= Lambdavacuum solution =

Einstein field equation solution

In general relativity, a lambdavacuum solution is an exact solution to the Einstein field equation in which the only term in the stress–energy tensor is a cosmological constant term. This can be interpreted physically as a kind of classical approximation to a nonzero vacuum energy. These are discussed here as distinct from the vacuum solutions in which the cosmological constant is vanishing.

== Definition ==

The Einstein field equation is often written as
$$G_{ab} + \Lambda \, g_{ab} = \kappa \, T_{ab},$$
with a so-called cosmological constant term $\Lambda \, g_{ab}$. However, it is possible to move this term to the right hand side and absorb it into the stress–energy tensor $T^{ab}$, so that the cosmological constant term becomes just another contribution to the stress–energy tensor. When other contributions to that tensor vanish, the result
$$G_{ab} = -\Lambda \, g_{ab}$$
is a lambdavacuum. An equivalent formulation in terms of the Ricci tensor is
$$R_{ab} = \Lambda g_{ab}$$
in space-time dimension $4$, or
$$R_{ab} = \tfrac{2}{n-2} \Lambda g_{ab}$$
in space-time dimension $n$.

== Physical interpretation ==

A nonzero cosmological constant term can be interpreted in terms of a nonzero vacuum energy. There are two cases:
- $\Lambda > 0$: positive vacuum energy density and negative isotropic vacuum pressure, as in de Sitter space,
- $\Lambda < 0$: negative vacuum energy density and positive isotropic vacuum pressure, as in anti-de Sitter space.
The idea of the vacuum having a nonvanishing energy density might seem counterintuitive, but this does make sense in quantum field theory. Indeed, nonzero vacuum energies can even be experimentally verified in the Casimir effect.

== Einstein tensor ==

The components of a tensor computed with respect to a frame field rather than the coordinate basis are often called physical components, because these are the components which can (in principle) be measured by an observer. A frame consists of four unit vector fields
$$\vec{e}_0, \; \vec{e}_1, \; \vec{e}_2, \; \vec{e}_3$$
Here, the first is a timelike unit vector field and the others are spacelike unit vector fields, and $\vec{e}_0$ is everywhere orthogonal to the world lines of a family of observers (not necessarily inertial observers).

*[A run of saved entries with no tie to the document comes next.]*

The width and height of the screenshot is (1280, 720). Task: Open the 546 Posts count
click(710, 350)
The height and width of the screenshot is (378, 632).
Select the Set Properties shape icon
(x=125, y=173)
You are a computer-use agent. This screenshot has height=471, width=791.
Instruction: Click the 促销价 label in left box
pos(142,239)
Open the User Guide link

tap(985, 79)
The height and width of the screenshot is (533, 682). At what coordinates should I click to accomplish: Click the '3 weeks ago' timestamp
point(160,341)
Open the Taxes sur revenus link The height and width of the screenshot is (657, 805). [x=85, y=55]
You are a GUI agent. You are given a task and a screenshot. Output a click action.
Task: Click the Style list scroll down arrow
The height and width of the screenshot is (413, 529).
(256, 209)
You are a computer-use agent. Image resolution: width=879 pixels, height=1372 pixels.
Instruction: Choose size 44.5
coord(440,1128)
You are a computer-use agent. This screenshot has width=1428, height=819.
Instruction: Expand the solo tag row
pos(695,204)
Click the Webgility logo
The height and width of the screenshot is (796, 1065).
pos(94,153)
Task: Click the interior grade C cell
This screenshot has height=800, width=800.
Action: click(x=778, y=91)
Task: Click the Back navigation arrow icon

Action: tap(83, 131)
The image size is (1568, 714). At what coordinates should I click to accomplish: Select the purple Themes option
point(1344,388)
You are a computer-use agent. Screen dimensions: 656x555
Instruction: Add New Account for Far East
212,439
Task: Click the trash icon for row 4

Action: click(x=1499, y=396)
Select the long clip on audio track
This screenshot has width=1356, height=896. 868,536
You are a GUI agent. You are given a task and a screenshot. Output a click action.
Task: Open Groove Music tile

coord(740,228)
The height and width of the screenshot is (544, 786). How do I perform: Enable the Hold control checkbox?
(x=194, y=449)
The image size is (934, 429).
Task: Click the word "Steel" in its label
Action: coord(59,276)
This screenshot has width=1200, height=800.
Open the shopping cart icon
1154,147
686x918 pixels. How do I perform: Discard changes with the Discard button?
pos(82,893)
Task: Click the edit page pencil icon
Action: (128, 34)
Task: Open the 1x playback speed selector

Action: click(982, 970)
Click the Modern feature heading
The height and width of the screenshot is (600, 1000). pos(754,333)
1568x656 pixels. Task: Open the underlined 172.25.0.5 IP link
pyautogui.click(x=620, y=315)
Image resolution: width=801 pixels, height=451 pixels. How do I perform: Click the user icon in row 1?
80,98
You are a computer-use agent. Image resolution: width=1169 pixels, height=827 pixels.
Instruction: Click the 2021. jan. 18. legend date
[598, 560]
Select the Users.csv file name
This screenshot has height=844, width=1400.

Remarkably, in the case of lambdavacuum, all observers measure the same energy density and the same (isotropic) pressure. That is, the Einstein tensor takes the form
$$G^{\hat{a}\hat{b}} = -\Lambda \begin{bmatrix} -1&0&0&0 \\ 0&1&0&0 \\ 0&0&1&0 \\ 0&0&0&1 \end{bmatrix}$$
Saying that this tensor takes the same form for all observers is the same as saying that the isotropy group of a lambdavacuum is O(1,3), the full Lorentz group.

== Eigenvalues ==

The characteristic polynomial of the Einstein tensor of a lambdavacuum must have the form
$$\chi(\zeta) = \left( \zeta + \Lambda \right)^4 .$$
Using Newton's identities, this condition can be re-expressed in terms of the traces of the powers of the Einstein tensor as
$$t_2 = \tfrac{1}{4} t_1^2, \; t_3 = \tfrac{1}{16} t_1^3, \; t_4 = \tfrac{1}{64} t_1^4$$
where
$$\begin{align}
t_1 &= {G^a}_a, &
t_2 &= {G^a}_b \, {G^b}_a, \\
t_3 &= {G^a}_b \, {G^b}_c \, {G^c}_a, &
t_4 &= {G^a}_b \, {G^b}_c \, {G^c}_d \, {G^d}_a
\end{align}$$
are the traces of the powers of the linear operator corresponding to the Einstein tensor, which has second rank.

== Relation with Einstein manifolds ==

The definition of a lambdavacuum solution makes sense mathematically irrespective of any physical interpretation, and lambdavacuums are a special case of a concept that is studied by pure mathematicians.

Einstein manifolds are pseudo-Riemannian manifolds in which the Ricci tensor is proportional to the metric tensor. This mathematical terminology is particularly well-established in Riemannian geometry, which is to say in the context of positive-definite metrics. The Lorentzian manifolds that are also Einstein manifolds are precisely the lambdavacuum solutions.

== Examples ==

Noteworthy individual examples of lambdavacuum solutions include:
- de Sitter space, often referred to as the dS cosmological model,
- anti-de Sitter space, often referred to as the AdS cosmological model,
- de Sitter–Schwarzschild metric, which models a spherically symmetric massive object immersed in a de Sitter universe (and likewise for AdS),
- Kerr–de Sitter metric, the rotating generalization of the latter,
- Nariai spacetime, the only solution in general relativity that has a Cartesian product structure, other than the Bertotti–Robinson electrovacuum.